Uit de zich in het dossier bevindende stukken, met name uit bovengenoemde rapporten, blijkt dat beklaagde geen uitvoering heeft gegeven aan de voorlopig vastgestelde omgangsregeling, doch dat zij [zoon] wel heeft bewogen tot omgang met klager, maar dat [zoon] weigert deze omgang met klager te hebben.
Het hof is van oordeel dat de gedragingen van beklaagde (het niet meegeven van [zoon] aan klager in het kader van de omgangsregeling) niet te kwalificeren is als ‘ontrekken van een minderjarige aan het wettig over hem gesteld gezag’ als bedoeld in artikel 279 van het Wetboek van Strafrecht is.

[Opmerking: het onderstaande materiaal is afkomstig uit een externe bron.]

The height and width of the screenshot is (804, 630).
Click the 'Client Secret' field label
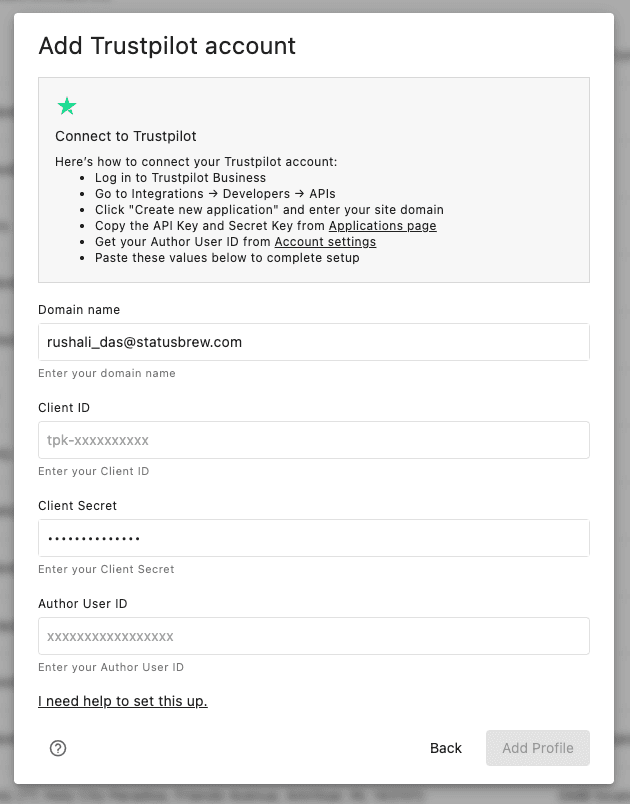(78, 506)
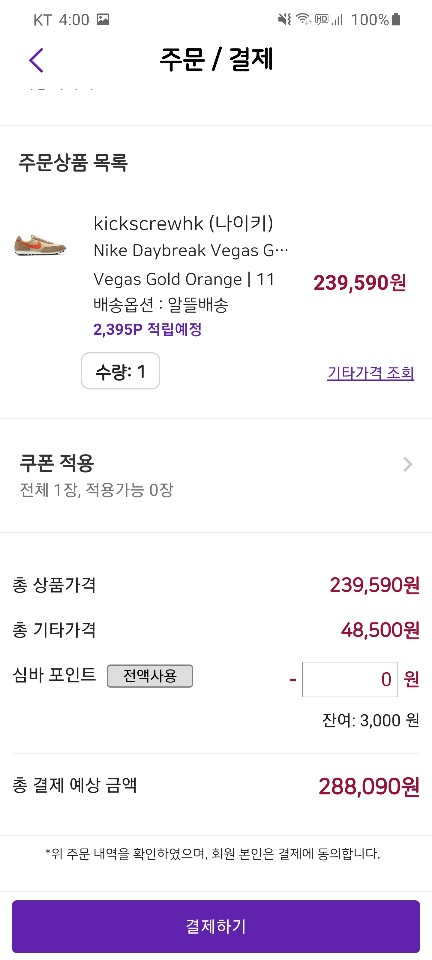Focus the 심바 포인트 amount input field

pos(349,679)
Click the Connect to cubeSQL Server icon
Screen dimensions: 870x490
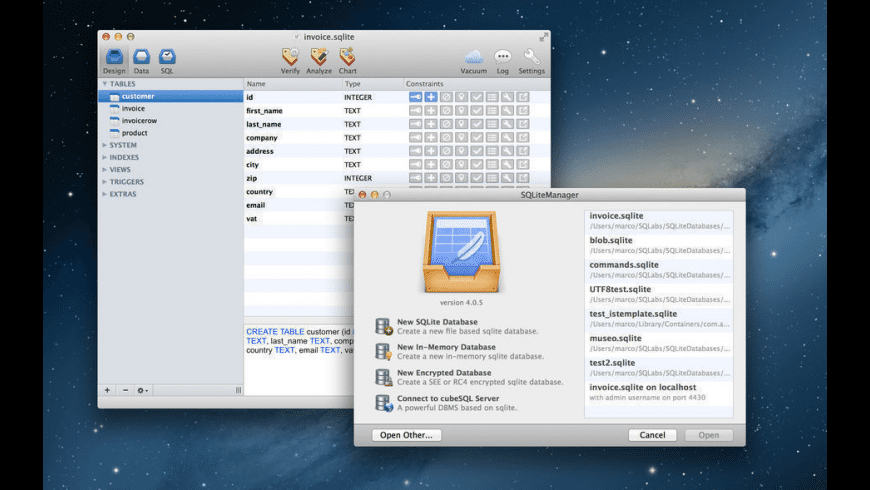coord(383,403)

Gezag, als bedoeld in artikel 1:247 Burgerlijk Wetboek, reikt verder dan het enkele recht op omgang. Het niet naleven van een omgangsregeling door de ene ouder, betekent niet per definitie dat er een inbreuk wordt gemaakt op het recht c.q. de plicht van de andere ouder tot het uitoefenen van het gezag. Immers het ouderlijk gezag gaat verder dan slechts een omgangsregeling en kan ook uitgeoefend worden op die momenten dat er geen sprake is van een daadwerkelijke omgang met het minderjarige kind.
Beklaagde heeft zich derhalve niet schuldig gemaakt aan enig strafbaar feit.
Gelet op vorenstaande dient het beklag te worden afgewezen.
De beslissing.
Het hof wijst het beklag af.
Aldus gegeven door
mr. A.R.O. Mooy, als voorzitter,
mrs. J.A. van Zon en M.A.M. Wagemakers, als raadsheer,
in tegenwoordigheid van mw. B.A.C. Volkerts, als griffier.
op 29 september 2009.
Mrs. Van Zon en Wagemakers zijn buiten staat deze beschikking mede te ondertekenen.